Reduced Chicken Stock
  • 1 32 oz carton organic chicken stock
  • 1 packet unflavored gelatin (1/4 oz packet)
  • 1 small onion, with skins cut into quarters
  • 1/2 tsp salt
  • 1/2 tsp sugar
  • 1/2 tsp whole pepper corns
Pour a carton of chicken stock into stock pot and bring to a boil, add quartered onion, salt, sugar and pepper corns. Lower heat and simmer until stock is reduced by one quarter of volume.

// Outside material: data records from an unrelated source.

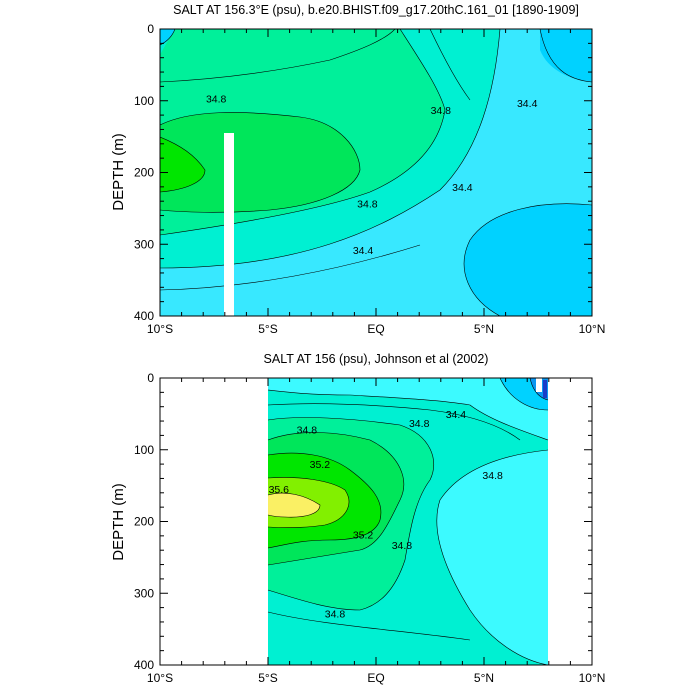 This screenshot has height=700, width=700. What do you see at coordinates (229, 224) in the screenshot?
I see `p1-no-data-band` at bounding box center [229, 224].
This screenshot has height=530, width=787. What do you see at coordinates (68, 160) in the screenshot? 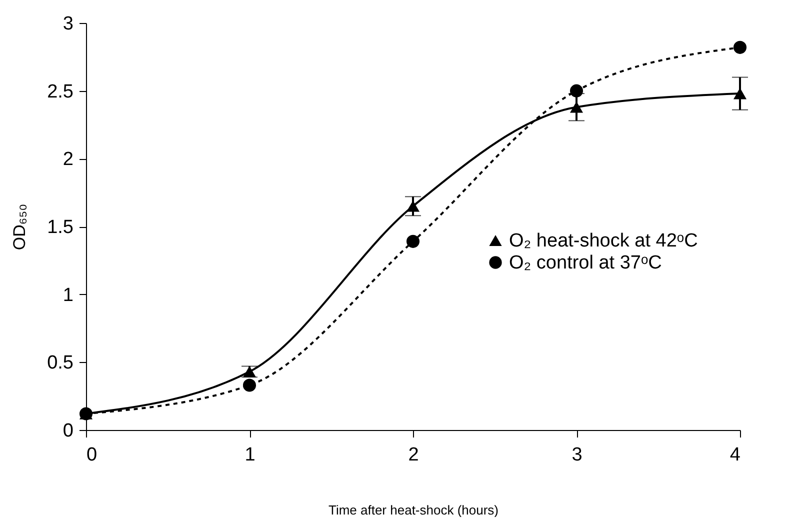
I see `y-tick-label: 2` at bounding box center [68, 160].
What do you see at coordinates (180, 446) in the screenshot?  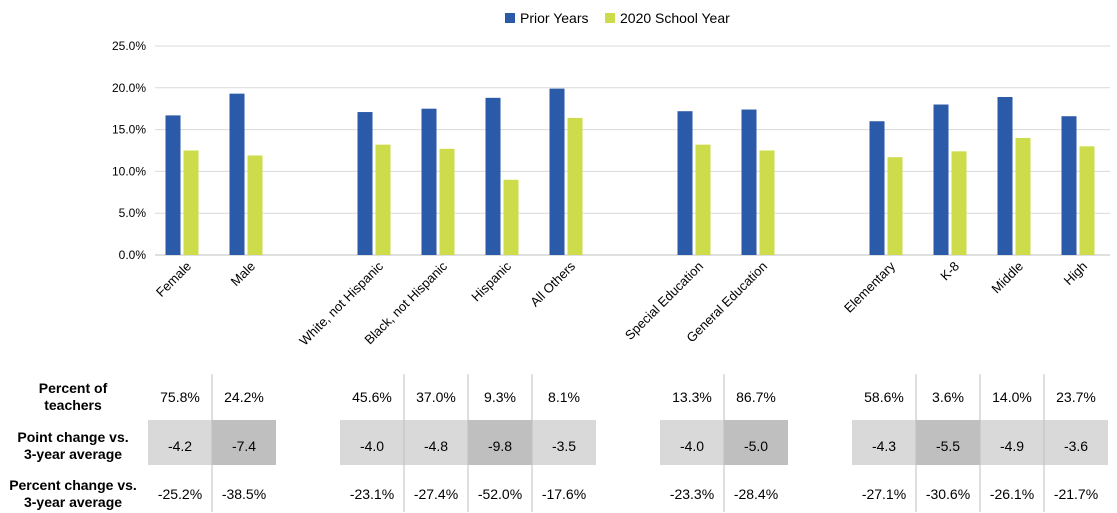 I see `table-cell-1-0: -4.2` at bounding box center [180, 446].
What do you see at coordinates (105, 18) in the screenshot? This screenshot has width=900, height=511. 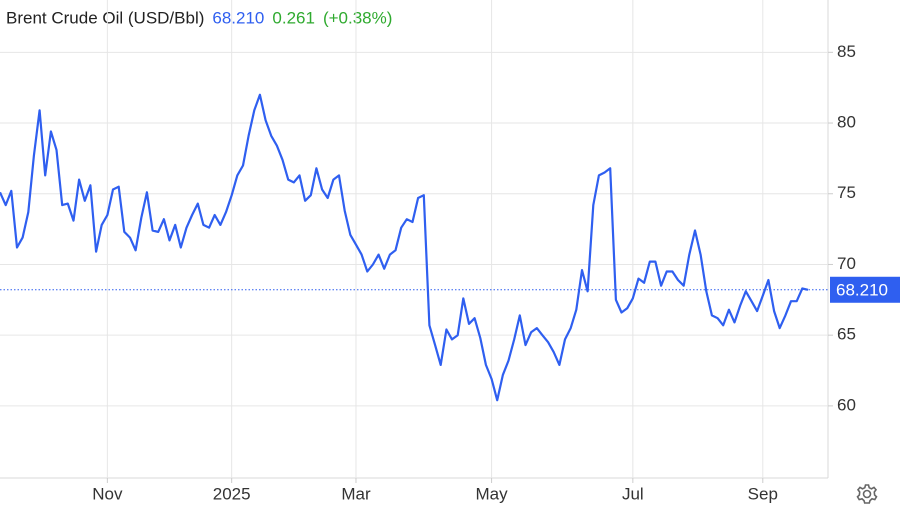 I see `chart-title: Brent Crude Oil (USD/Bbl)` at bounding box center [105, 18].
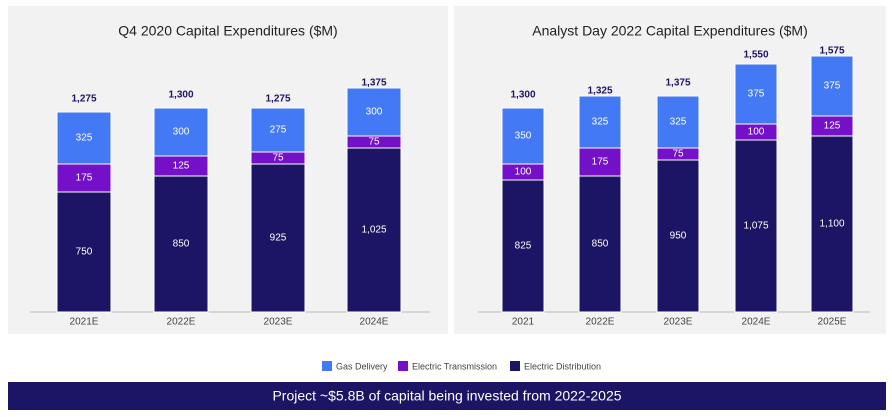 Image resolution: width=892 pixels, height=417 pixels. I want to click on value-label: 825, so click(524, 246).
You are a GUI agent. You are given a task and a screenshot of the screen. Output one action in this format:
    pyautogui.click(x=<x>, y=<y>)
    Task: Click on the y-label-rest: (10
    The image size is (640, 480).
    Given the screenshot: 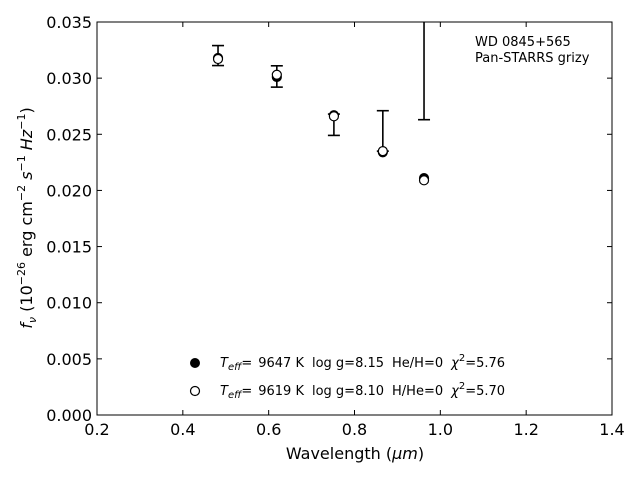 What is the action you would take?
    pyautogui.click(x=26, y=301)
    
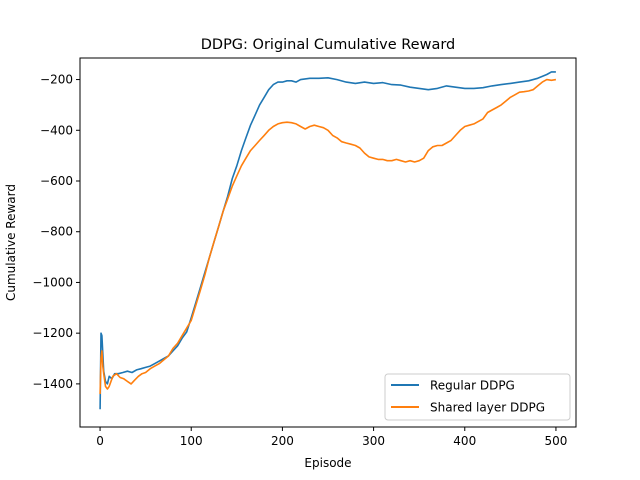  I want to click on legend: Regular DDPG Shared layer DDPG, so click(478, 397).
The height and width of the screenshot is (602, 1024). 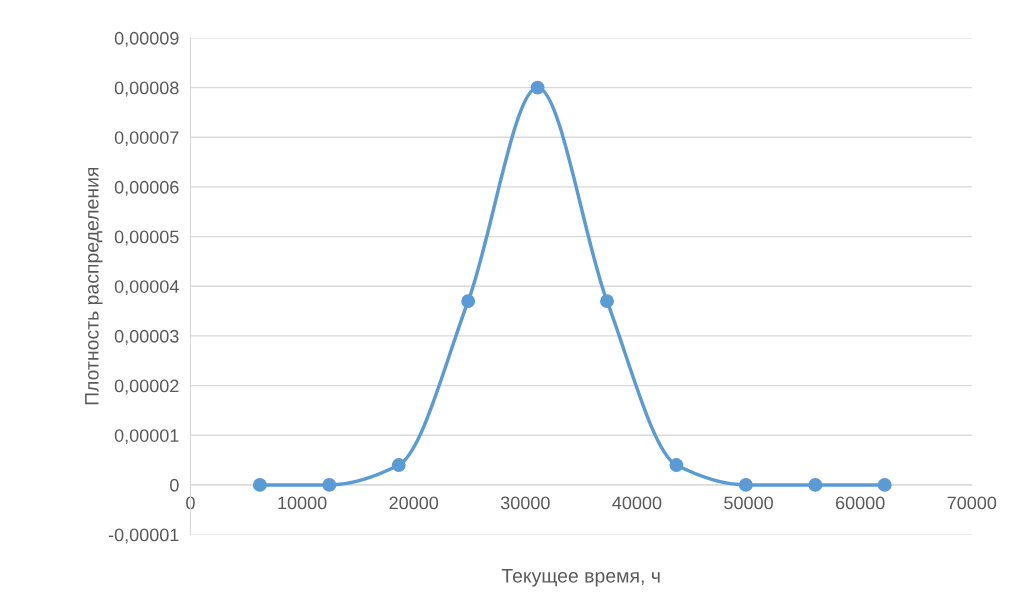 I want to click on x-tick-label: 70000, so click(x=972, y=503).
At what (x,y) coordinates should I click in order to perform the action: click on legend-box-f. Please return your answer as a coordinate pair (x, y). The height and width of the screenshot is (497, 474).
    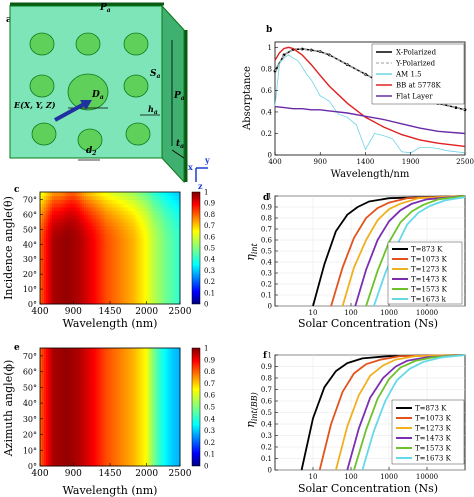
    Looking at the image, I should click on (428, 432).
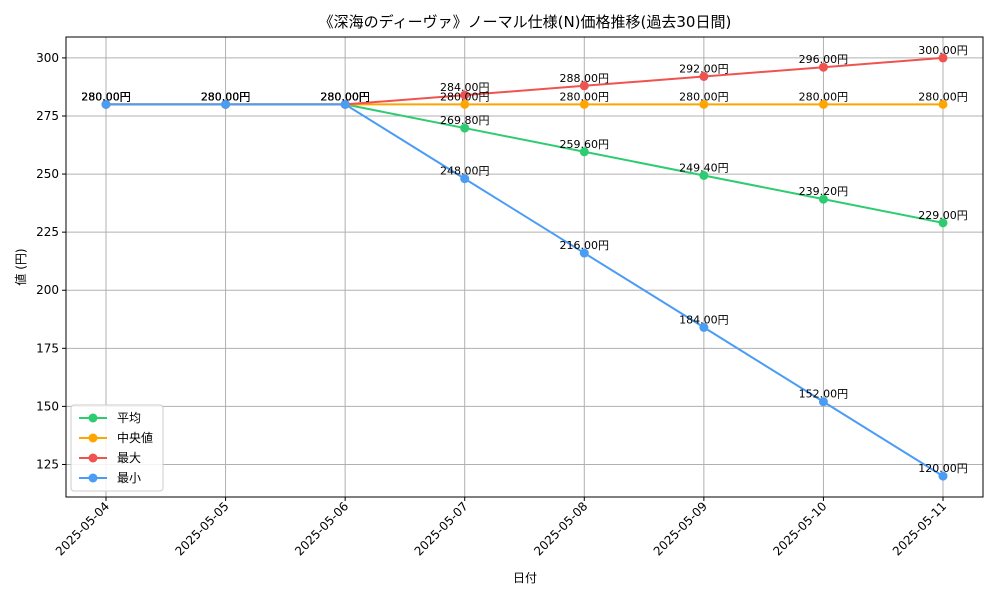  I want to click on y-tick-label: 275, so click(48, 116).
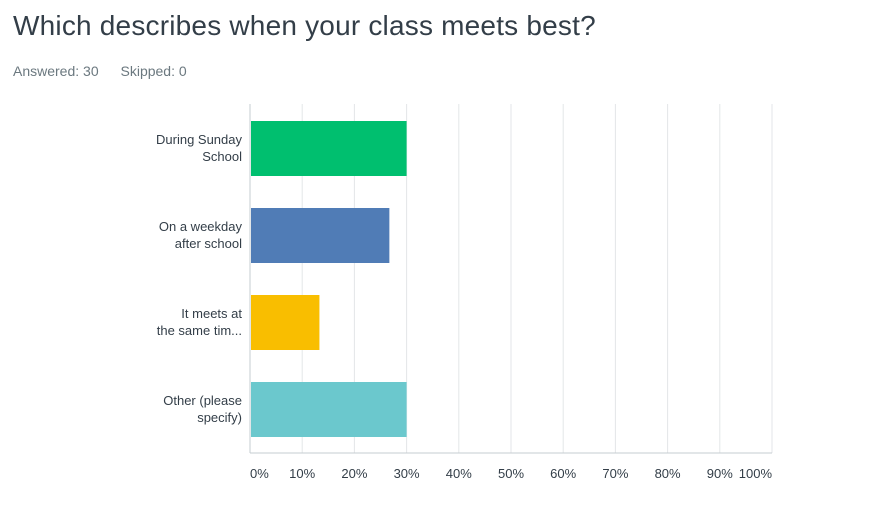 Image resolution: width=884 pixels, height=521 pixels. What do you see at coordinates (563, 474) in the screenshot?
I see `x-tick-label: 60%` at bounding box center [563, 474].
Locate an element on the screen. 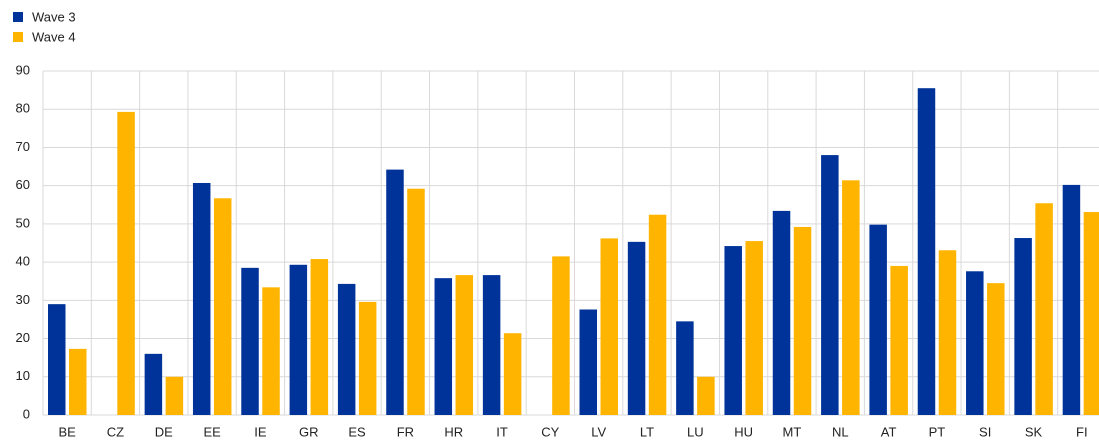 This screenshot has height=444, width=1099. y-tick-label: 20 is located at coordinates (23, 338).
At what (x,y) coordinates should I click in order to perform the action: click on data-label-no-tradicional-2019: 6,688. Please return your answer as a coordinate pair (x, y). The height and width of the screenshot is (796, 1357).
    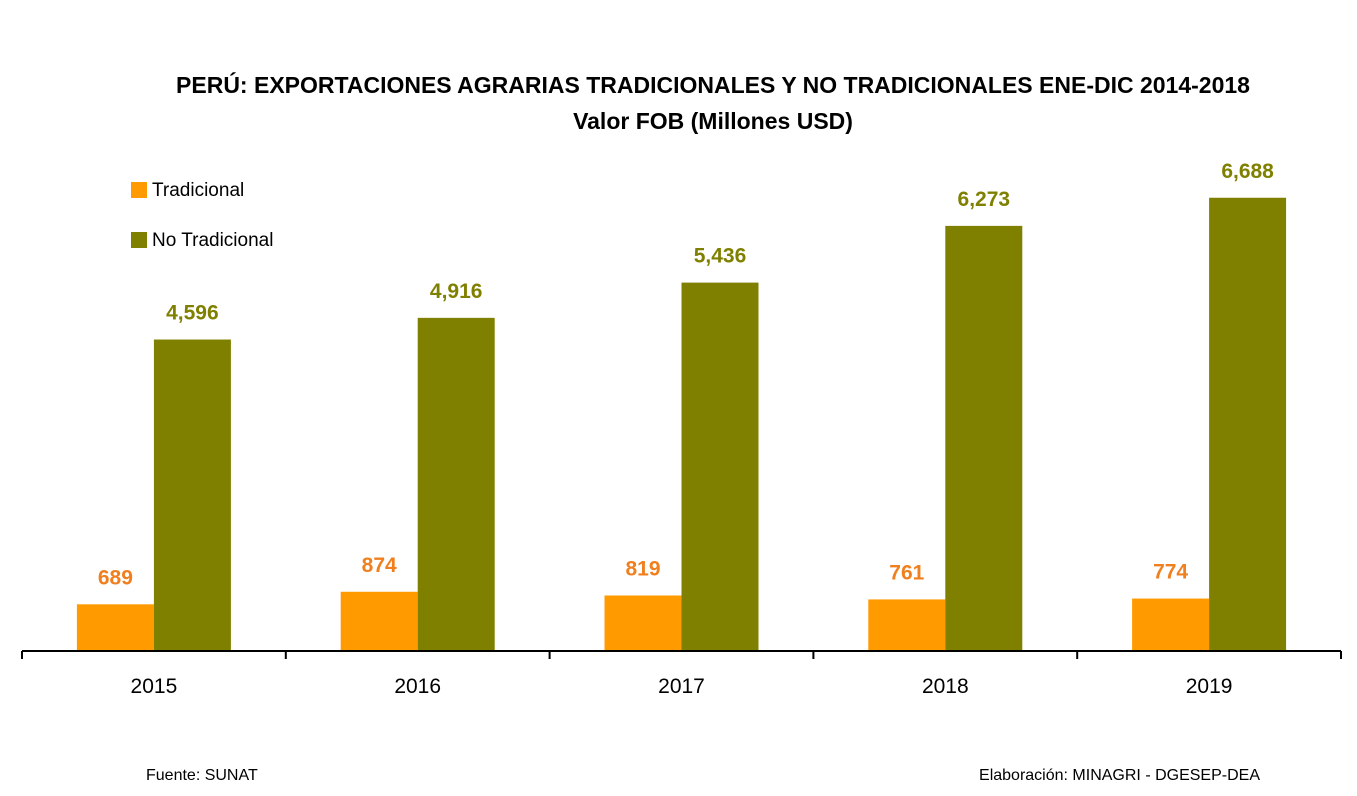
    Looking at the image, I should click on (1248, 172).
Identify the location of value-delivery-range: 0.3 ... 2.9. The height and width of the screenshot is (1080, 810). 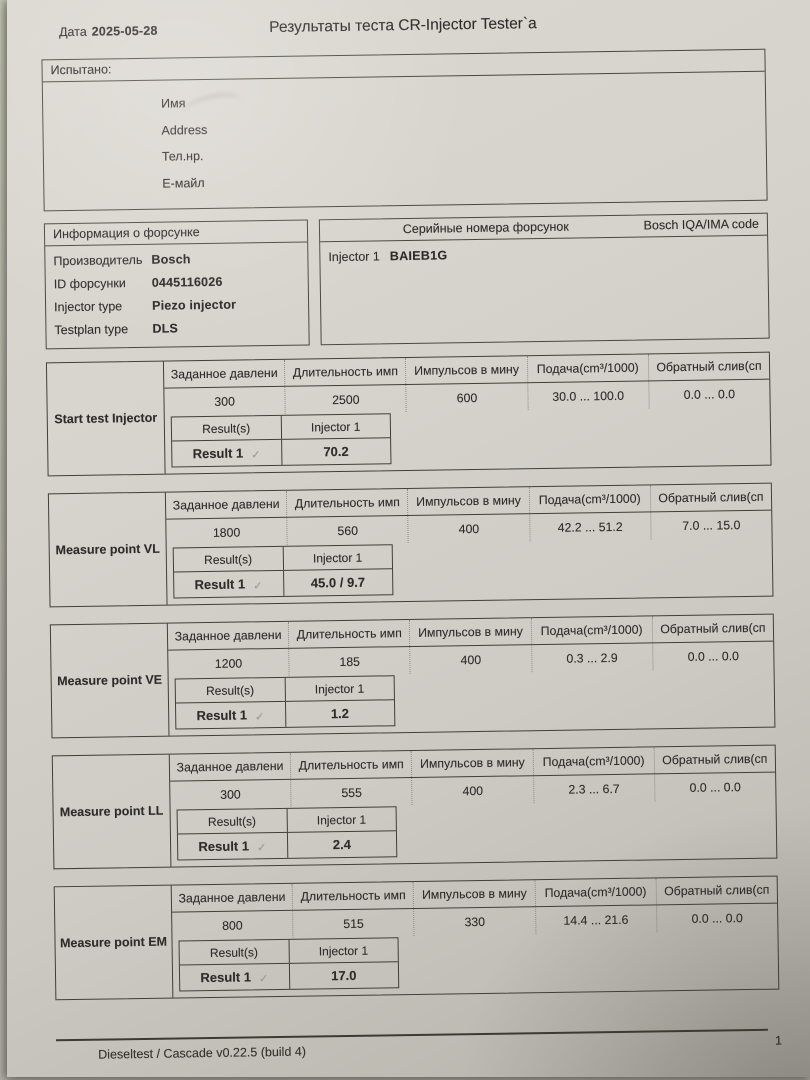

Strain stock through a fine sieve, discard solids and dissolve a packet of unflavored gelatin into the reduced stock; stir well and reserve 1 3/4 to 2 cups.

Korean Porridge Recipe
  • 5 cups water
  • 1 3/4 to 2 cups cups reduced chicken stock (see above)
  • 2 cups cooked medium or short grain white rice
  • 1 piece fresh ginger, peeled and julienned (about 1 packed tbsp)
  • 2 large garlic clove, minced (about 2 tbsp)
  • 3 tbsp peanut or light sesame oil
  • 1/4 cup leek greens, sliced thinly
  • 1/2 cup carrots, finely diced
  • 1 1/2 tsp sea salt
  • 1/4 tsp black pepper
Prepare garlic and ginger, sprinkle with a pinch of salt and set aside. Bring 5 cups of water to boil, add reduced stock, lower heat. Add rice, garlic, ginger, peanut oil (or sesame oil), diced carrots, salt an black pepper. Cover and simmer on low for about 45 minutes, stirring occasionally. When the porridge thickens, remove from heat and allow to cool, adjust salt if needed, but it should be mild and savory. Serving in bowls with your favorite toppings, drizzled with soy sauce and sprinkled with toasted sesame seeds. You can make Juk ahead of time, it will store well refrigerated for about three days. Reheat it in a double boiler or microwave.

Juk is a dish that pleases everyone at the table— served with small plates of bancahn, side dishes that complement the main meal. This way everyone can tailor their meal to their liking. Let your imagination run free and enjoy your hot savory porridge. Here are some of my favorite sweet and savory toppings:
  • kimchee
  • toasted garlic
  • toasted almonds
  • ground peanuts
  • shaved bonito flakes (katsuoboshi)
  • soft boiled egg
  • fresh Korean peppers
  • sliced roasted chicken
  • bacon
  • Tasso ham
  • wilted spinach 
  • asparagus
  • fresh kale
  • roasted cauliflower
  • sweet pickles
  • pan-roasted Brussels sprouts
  • maple syrup
  • clover honey
Yesterday’s miso-honey roasted chicken breast is today’s Korean porridge topping— waste not a thing.